And when Noah's wife left the kitchen and sat beside him to watch TV he realised her chain needed to be shortened
NOAH'S WIFE MAY HAVE KEPT AWAY FROM THE SPIDERS ON ARK
You guys are a riot!
Noah's wife kept nagging Noah to please open the window on the ark, she couldn't reach that high, and the constant flatulance from the cattle, elephants, deer, bison, zebras, rhinos, gazelles, pandas, sheep, sloths, hippos, giraffes, yaks, gorillas, etc. was making her sick.

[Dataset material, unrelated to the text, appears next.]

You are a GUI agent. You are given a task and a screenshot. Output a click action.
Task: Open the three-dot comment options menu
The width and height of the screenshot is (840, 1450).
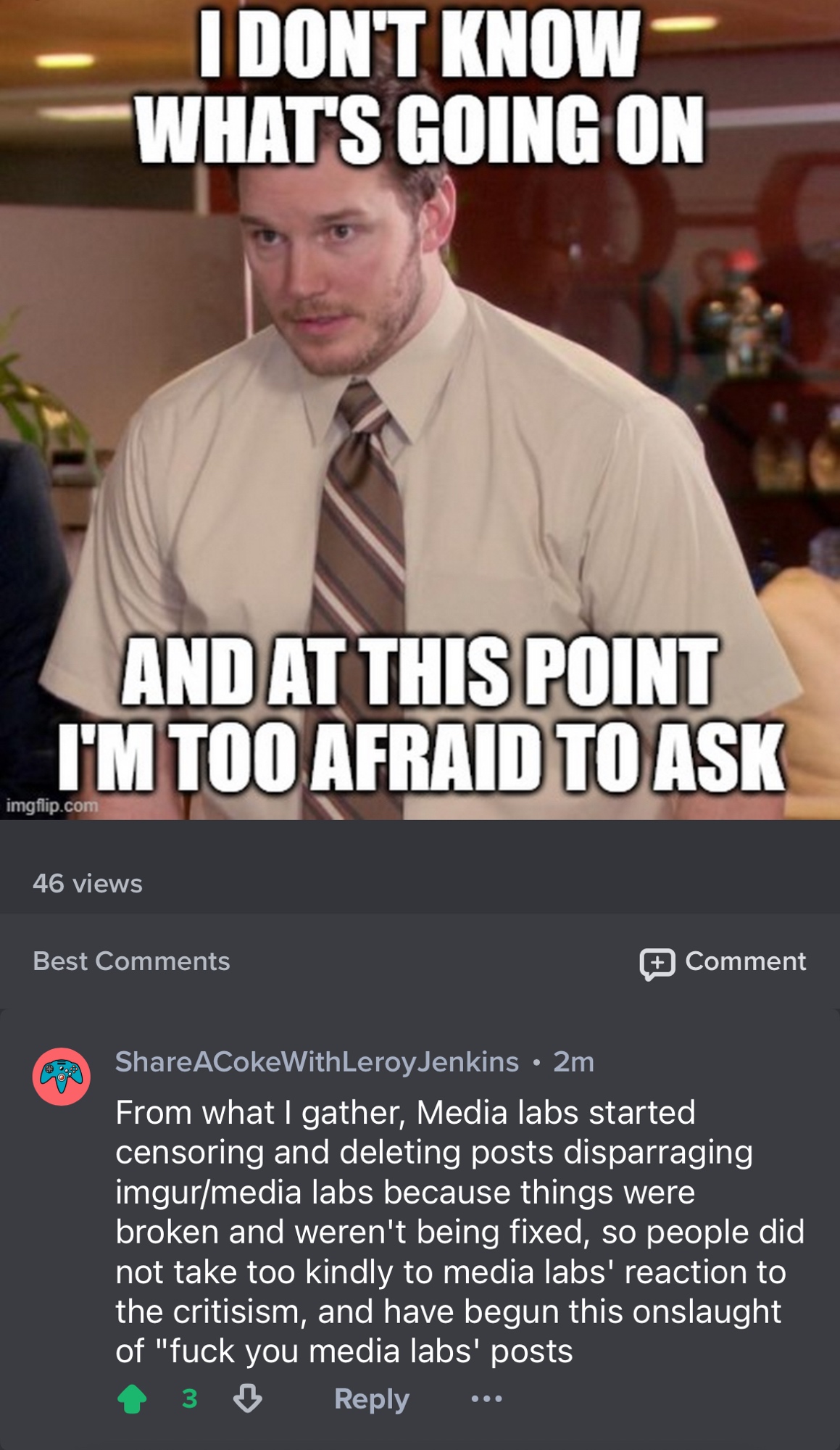pos(486,1399)
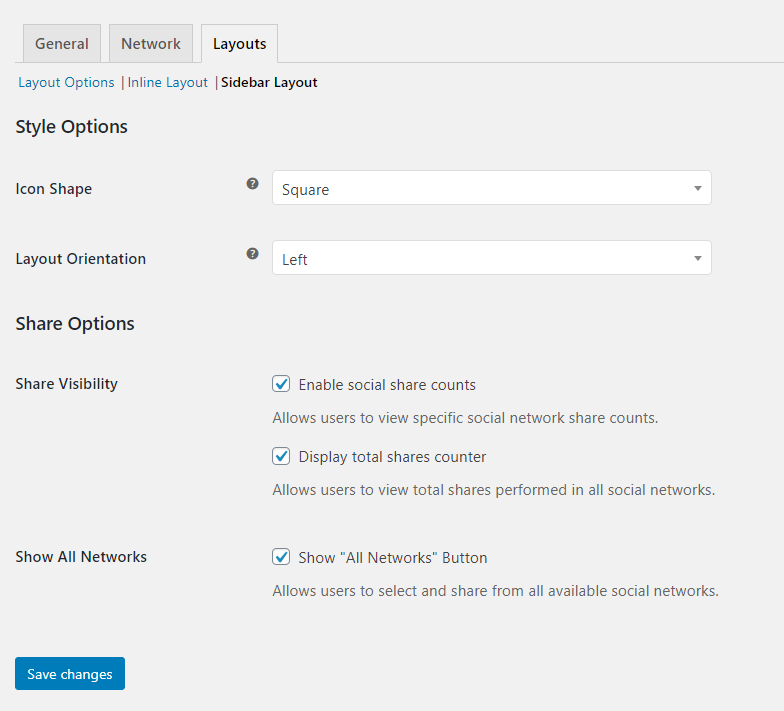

She may have also had a nervous breakdown from insomnia, wishing she had been swept away in the Flood instead of having to live a whole year trapped inside a filthy, noisy floating menagerie. And since the ark inhabitants had to be hosts to the scores of communicable diseases, Noah's wife may have been suffering with measles, smallpox, Whooping cough, and maybe malaria. Maybe she was in such torment that like Job's wife she cursed God for putting her in that godawful plight. And she blamed her dead mom for ever linking her up with that lazy Noah.
After giving it further consideration I think the shit problem was far grosser than the spider problem for Noah's wife, and I'd don't think they had much sex while riding that in that death trap for a year either and that might that might have been a major cause in Noah's drinking problem after they got out of the ark.
No sex, the stench of shit from a huge variety animal life burned into his nostrils while trapped in that miserable ark, so Noah must have been fighting a serious depression after the whole ordeal,,in fact I'm sure all 8 survivors were mentally scared to say the least. Shit and being packaged like sardines would produce profound mental changes.
On second thought I don't think they had any stoves or fire on the ark after the first couple of day penned up in there because with all that methane gas they would have blown the roof right off the ark.
I wonder how many insect species had to go extinct in order to feed those hungry spiders.
Over the duration of the trip, many a times the words were spoken " OOPS.... I STEPPED ON ANOTHER ONE NOAH "
Noah in return said ...." Jesus Christ people how many times do I have to tell you to watch where your walking,
God has the list of all the animals that we brought in and he's going to check "
.........by the way who's Jesus Christ ?
Very interesting question!
I guess Noah wasn't an anacharoiditisitt (er, um someone who is afraid of spiders, arachnaphobia?)
Did the spiders crawl in their mouths when they slept? Inquiring minds need to know.
Thanks again for your noah threads, badboy. Nobody does them like you. It just shows how ridiculous the noahs ark story was - now if people could just equate that to the story of Abraham, Job, Adam and Eve, and, unfortunately, the whole flicking thing.
Did Noah have AIDS or did the moneys on the boat have AIDS?
What ever happened to this guy?
I mean the poster... we all know what happened to Noah.